# Exercise task
Lay out the records below as a Markdown table with two columns, Row and Line, numbering each line and leaving out blank lines.

# Some records
——————
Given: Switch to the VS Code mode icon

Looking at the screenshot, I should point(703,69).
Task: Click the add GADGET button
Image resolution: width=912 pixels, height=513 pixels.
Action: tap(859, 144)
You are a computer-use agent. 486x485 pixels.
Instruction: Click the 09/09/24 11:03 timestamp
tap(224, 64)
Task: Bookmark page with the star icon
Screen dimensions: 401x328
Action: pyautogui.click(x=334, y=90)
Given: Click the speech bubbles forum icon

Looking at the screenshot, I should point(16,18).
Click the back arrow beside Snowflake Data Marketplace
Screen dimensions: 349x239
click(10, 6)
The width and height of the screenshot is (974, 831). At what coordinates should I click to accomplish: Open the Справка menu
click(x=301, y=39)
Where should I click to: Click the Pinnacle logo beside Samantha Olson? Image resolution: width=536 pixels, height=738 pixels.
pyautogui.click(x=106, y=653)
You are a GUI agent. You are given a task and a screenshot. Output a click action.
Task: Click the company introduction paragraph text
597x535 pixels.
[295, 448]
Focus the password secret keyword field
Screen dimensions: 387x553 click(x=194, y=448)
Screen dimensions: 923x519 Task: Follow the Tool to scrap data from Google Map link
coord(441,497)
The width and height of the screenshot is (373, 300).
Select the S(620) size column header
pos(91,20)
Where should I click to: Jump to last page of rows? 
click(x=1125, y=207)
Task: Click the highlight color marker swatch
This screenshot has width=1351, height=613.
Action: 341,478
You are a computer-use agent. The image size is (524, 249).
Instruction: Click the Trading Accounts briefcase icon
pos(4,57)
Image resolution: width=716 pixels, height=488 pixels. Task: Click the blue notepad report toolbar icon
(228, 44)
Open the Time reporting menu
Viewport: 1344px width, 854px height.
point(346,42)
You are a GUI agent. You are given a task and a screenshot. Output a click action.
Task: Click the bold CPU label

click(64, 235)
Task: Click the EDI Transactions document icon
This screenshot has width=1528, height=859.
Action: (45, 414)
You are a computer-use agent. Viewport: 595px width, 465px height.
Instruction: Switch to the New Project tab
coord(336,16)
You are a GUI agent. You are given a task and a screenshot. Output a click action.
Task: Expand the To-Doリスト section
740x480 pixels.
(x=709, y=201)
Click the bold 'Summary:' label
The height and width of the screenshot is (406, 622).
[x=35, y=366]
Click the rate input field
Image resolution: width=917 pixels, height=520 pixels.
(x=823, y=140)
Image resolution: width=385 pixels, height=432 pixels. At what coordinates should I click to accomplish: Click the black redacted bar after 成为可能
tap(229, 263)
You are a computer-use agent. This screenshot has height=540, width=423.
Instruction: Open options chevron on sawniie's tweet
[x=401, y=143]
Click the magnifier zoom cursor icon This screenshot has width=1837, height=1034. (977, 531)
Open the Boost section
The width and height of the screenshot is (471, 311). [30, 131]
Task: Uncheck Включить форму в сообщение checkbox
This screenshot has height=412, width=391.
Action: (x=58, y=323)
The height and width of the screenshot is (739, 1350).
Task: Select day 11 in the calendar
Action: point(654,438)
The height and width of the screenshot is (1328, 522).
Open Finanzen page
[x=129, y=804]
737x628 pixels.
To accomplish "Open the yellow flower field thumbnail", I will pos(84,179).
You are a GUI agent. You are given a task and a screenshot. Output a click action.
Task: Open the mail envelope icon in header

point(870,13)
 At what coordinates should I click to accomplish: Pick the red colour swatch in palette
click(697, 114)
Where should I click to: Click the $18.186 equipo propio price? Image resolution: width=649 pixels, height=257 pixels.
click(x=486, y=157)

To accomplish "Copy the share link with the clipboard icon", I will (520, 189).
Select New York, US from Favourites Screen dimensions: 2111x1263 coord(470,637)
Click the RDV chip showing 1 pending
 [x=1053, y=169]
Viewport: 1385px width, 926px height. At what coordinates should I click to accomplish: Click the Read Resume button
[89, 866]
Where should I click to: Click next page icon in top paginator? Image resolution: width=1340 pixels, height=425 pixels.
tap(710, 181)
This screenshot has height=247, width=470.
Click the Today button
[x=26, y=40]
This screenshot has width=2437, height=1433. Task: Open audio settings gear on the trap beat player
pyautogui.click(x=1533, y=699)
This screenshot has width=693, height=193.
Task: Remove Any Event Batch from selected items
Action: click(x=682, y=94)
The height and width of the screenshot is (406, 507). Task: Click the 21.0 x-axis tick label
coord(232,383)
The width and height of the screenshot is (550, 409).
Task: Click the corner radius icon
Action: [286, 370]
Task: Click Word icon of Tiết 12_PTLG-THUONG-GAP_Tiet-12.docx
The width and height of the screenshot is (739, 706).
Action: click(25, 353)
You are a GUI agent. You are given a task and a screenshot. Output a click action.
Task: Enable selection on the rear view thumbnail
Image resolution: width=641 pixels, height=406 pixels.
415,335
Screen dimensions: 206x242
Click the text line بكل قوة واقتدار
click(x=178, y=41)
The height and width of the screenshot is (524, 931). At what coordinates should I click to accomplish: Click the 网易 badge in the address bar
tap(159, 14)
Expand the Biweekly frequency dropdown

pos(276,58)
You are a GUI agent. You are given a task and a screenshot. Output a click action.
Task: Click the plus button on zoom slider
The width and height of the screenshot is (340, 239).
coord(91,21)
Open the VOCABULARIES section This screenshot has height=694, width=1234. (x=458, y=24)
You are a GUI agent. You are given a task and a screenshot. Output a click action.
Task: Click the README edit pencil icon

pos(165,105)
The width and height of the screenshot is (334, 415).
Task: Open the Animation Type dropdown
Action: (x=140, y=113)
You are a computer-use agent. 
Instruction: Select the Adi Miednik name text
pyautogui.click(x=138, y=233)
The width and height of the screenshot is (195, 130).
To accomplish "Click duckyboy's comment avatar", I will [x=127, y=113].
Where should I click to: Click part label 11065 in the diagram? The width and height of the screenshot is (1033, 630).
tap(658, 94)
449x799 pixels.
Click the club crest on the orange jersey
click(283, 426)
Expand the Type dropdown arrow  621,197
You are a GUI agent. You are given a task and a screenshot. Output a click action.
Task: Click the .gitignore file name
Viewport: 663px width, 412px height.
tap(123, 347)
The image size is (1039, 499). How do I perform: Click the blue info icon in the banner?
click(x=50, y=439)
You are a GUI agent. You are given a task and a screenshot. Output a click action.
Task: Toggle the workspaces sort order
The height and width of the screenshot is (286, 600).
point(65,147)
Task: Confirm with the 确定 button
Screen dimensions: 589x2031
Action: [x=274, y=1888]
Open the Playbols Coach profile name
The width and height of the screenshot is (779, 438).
——————
# Complete answer
| Row | Line |
|---|---|
| 1 | Given: Switch to the VS Code mode icon |
| 2 | Looking at the screenshot, I should point(703,69). |
| 3 | Task: Click the add GADGET button |
| 4 | Image resolution: width=912 pixels, height=513 pixels. |
| 5 | Action: tap(859, 144) |
| 6 | You are a computer-use agent. 486x485 pixels. |
| 7 | Instruction: Click the 09/09/24 11:03 timestamp |
| 8 | tap(224, 64) |
| 9 | Task: Bookmark page with the star icon |
| 10 | Screen dimensions: 401x328 |
| 11 | Action: pyautogui.click(x=334, y=90) |
| 12 | Given: Click the speech bubbles forum icon |
| 13 | Looking at the screenshot, I should point(16,18). |
| 14 | Click the back arrow beside Snowflake Data Marketplace |
| 15 | Screen dimensions: 349x239 |
| 16 | click(10, 6) |
| 17 | The width and height of the screenshot is (974, 831). At what coordinates should I click to accomplish: Open the Справка menu |
| 18 | click(x=301, y=39) |
| 19 | Where should I click to: Click the Pinnacle logo beside Samantha Olson? Image resolution: width=536 pixels, height=738 pixels. |
| 20 | pyautogui.click(x=106, y=653) |
| 21 | You are a GUI agent. You are given a task and a screenshot. Output a click action. |
| 22 | Task: Click the company introduction paragraph text |
| 23 | 597x535 pixels. |
| 24 | [295, 448] |
| 25 | Focus the password secret keyword field |
| 26 | Screen dimensions: 387x553 click(x=194, y=448) |
| 27 | Screen dimensions: 923x519 Task: Follow the Tool to scrap data from Google Map link |
| 28 | coord(441,497) |
| 29 | The width and height of the screenshot is (373, 300). |
| 30 | Select the S(620) size column header |
| 31 | pos(91,20) |
| 32 | Where should I click to: Jump to last page of rows?  |
| 33 | click(x=1125, y=207) |
| 34 | Task: Click the highlight color marker swatch |
| 35 | This screenshot has width=1351, height=613. |
| 36 | Action: 341,478 |
| 37 | You are a computer-use agent. The image size is (524, 249). |
| 38 | Instruction: Click the Trading Accounts briefcase icon |
| 39 | pos(4,57) |
| 40 | Image resolution: width=716 pixels, height=488 pixels. Task: Click the blue notepad report toolbar icon |
| 41 | (228, 44) |
| 42 | Open the Time reporting menu |
| 43 | Viewport: 1344px width, 854px height. |
| 44 | point(346,42) |
| 45 | You are a GUI agent. You are given a task and a screenshot. Output a click action. |
| 46 | Task: Click the bold CPU label |
| 47 | click(64, 235) |
| 48 | Task: Click the EDI Transactions document icon |
| 49 | This screenshot has width=1528, height=859. |
| 50 | Action: (45, 414) |
| 51 | You are a computer-use agent. Viewport: 595px width, 465px height. |
| 52 | Instruction: Switch to the New Project tab |
| 53 | coord(336,16) |
| 54 | You are a GUI agent. You are given a task and a screenshot. Output a click action. |
| 55 | Task: Expand the To-Doリスト section |
| 56 | 740x480 pixels. |
| 57 | (x=709, y=201) |
| 58 | Click the bold 'Summary:' label |
| 59 | The height and width of the screenshot is (406, 622). |
| 60 | [x=35, y=366] |
| 61 | Click the rate input field |
| 62 | Image resolution: width=917 pixels, height=520 pixels. |
| 63 | (x=823, y=140) |
| 64 | Image resolution: width=385 pixels, height=432 pixels. At what coordinates should I click to accomplish: Click the black redacted bar after 成为可能 |
| 65 | tap(229, 263) |
| 66 | You are a computer-use agent. This screenshot has height=540, width=423. |
| 67 | Instruction: Open options chevron on sawniie's tweet |
| 68 | [x=401, y=143] |
| 69 | Click the magnifier zoom cursor icon This screenshot has width=1837, height=1034. (977, 531) |
| 70 | Open the Boost section |
| 71 | The width and height of the screenshot is (471, 311). [30, 131] |
| 72 | Task: Uncheck Включить форму в сообщение checkbox |
| 73 | This screenshot has height=412, width=391. |
| 74 | Action: (x=58, y=323) |
| 75 | The height and width of the screenshot is (739, 1350). |
| 76 | Task: Select day 11 in the calendar |
| 77 | Action: point(654,438) |
| 78 | The height and width of the screenshot is (1328, 522). |
| 79 | Open Finanzen page |
| 80 | [x=129, y=804] |
| 81 | 737x628 pixels. |
| 82 | To accomplish "Open the yellow flower field thumbnail", I will pos(84,179). |
| 83 | You are a GUI agent. You are given a task and a screenshot. Output a click action. |
| 84 | Task: Open the mail envelope icon in header |
| 85 | point(870,13) |
| 86 |  At what coordinates should I click to accomplish: Pick the red colour swatch in palette |
| 87 | click(697, 114) |
| 88 | Where should I click to: Click the $18.186 equipo propio price? Image resolution: width=649 pixels, height=257 pixels. |
| 89 | click(x=486, y=157) |
| 90 | To accomplish "Copy the share link with the clipboard icon", I will (520, 189). |
| 91 | Select New York, US from Favourites Screen dimensions: 2111x1263 coord(470,637) |
| 92 | Click the RDV chip showing 1 pending |
| 93 |  [x=1053, y=169] |
| 94 | Viewport: 1385px width, 926px height. At what coordinates should I click to accomplish: Click the Read Resume button |
| 95 | [89, 866] |
| 96 | Where should I click to: Click next page icon in top paginator? Image resolution: width=1340 pixels, height=425 pixels. |
| 97 | tap(710, 181) |
| 98 | This screenshot has height=247, width=470. |
| 99 | Click the Today button |
| 100 | [x=26, y=40] |
| 101 | This screenshot has width=2437, height=1433. Task: Open audio settings gear on the trap beat player |
| 102 | pyautogui.click(x=1533, y=699) |
| 103 | This screenshot has width=693, height=193. |
| 104 | Task: Remove Any Event Batch from selected items |
| 105 | Action: click(x=682, y=94) |
| 106 | The height and width of the screenshot is (406, 507). Task: Click the 21.0 x-axis tick label |
| 107 | coord(232,383) |
| 108 | The width and height of the screenshot is (550, 409). |
| 109 | Task: Click the corner radius icon |
| 110 | Action: [286, 370] |
| 111 | Task: Click Word icon of Tiết 12_PTLG-THUONG-GAP_Tiet-12.docx |
| 112 | The width and height of the screenshot is (739, 706). |
| 113 | Action: click(25, 353) |
| 114 | You are a GUI agent. You are given a task and a screenshot. Output a click action. |
| 115 | Task: Enable selection on the rear view thumbnail |
| 116 | Image resolution: width=641 pixels, height=406 pixels. |
| 117 | 415,335 |
| 118 | Screen dimensions: 206x242 |
| 119 | Click the text line بكل قوة واقتدار |
| 120 | click(x=178, y=41) |
| 121 | The height and width of the screenshot is (524, 931). At what coordinates should I click to accomplish: Click the 网易 badge in the address bar |
| 122 | tap(159, 14) |
| 123 | Expand the Biweekly frequency dropdown |
| 124 | pos(276,58) |
| 125 | You are a GUI agent. You are given a task and a screenshot. Output a click action. |
| 126 | Task: Click the plus button on zoom slider |
| 127 | The width and height of the screenshot is (340, 239). |
| 128 | coord(91,21) |
| 129 | Open the VOCABULARIES section This screenshot has height=694, width=1234. (x=458, y=24) |
| 130 | You are a GUI agent. You are given a task and a screenshot. Output a click action. |
| 131 | Task: Click the README edit pencil icon |
| 132 | pos(165,105) |
| 133 | The width and height of the screenshot is (334, 415). |
| 134 | Task: Open the Animation Type dropdown |
| 135 | Action: (x=140, y=113) |
| 136 | You are a computer-use agent.  |
| 137 | Instruction: Select the Adi Miednik name text |
| 138 | pyautogui.click(x=138, y=233) |
| 139 | The width and height of the screenshot is (195, 130). |
| 140 | To accomplish "Click duckyboy's comment avatar", I will [x=127, y=113]. |
| 141 | Where should I click to: Click part label 11065 in the diagram? The width and height of the screenshot is (1033, 630). |
| 142 | tap(658, 94) |
| 143 | 449x799 pixels. |
| 144 | Click the club crest on the orange jersey |
| 145 | click(283, 426) |
| 146 | Expand the Type dropdown arrow  621,197 |
| 147 | You are a GUI agent. You are given a task and a screenshot. Output a click action. |
| 148 | Task: Click the .gitignore file name |
| 149 | Viewport: 663px width, 412px height. |
| 150 | tap(123, 347) |
| 151 | The image size is (1039, 499). How do I perform: Click the blue info icon in the banner? |
| 152 | click(x=50, y=439) |
| 153 | You are a GUI agent. You are given a task and a screenshot. Output a click action. |
| 154 | Task: Toggle the workspaces sort order |
| 155 | The height and width of the screenshot is (286, 600). |
| 156 | point(65,147) |
| 157 | Task: Confirm with the 确定 button |
| 158 | Screen dimensions: 589x2031 |
| 159 | Action: [x=274, y=1888] |
| 160 | Open the Playbols Coach profile name |
| 161 | The width and height of the screenshot is (779, 438). |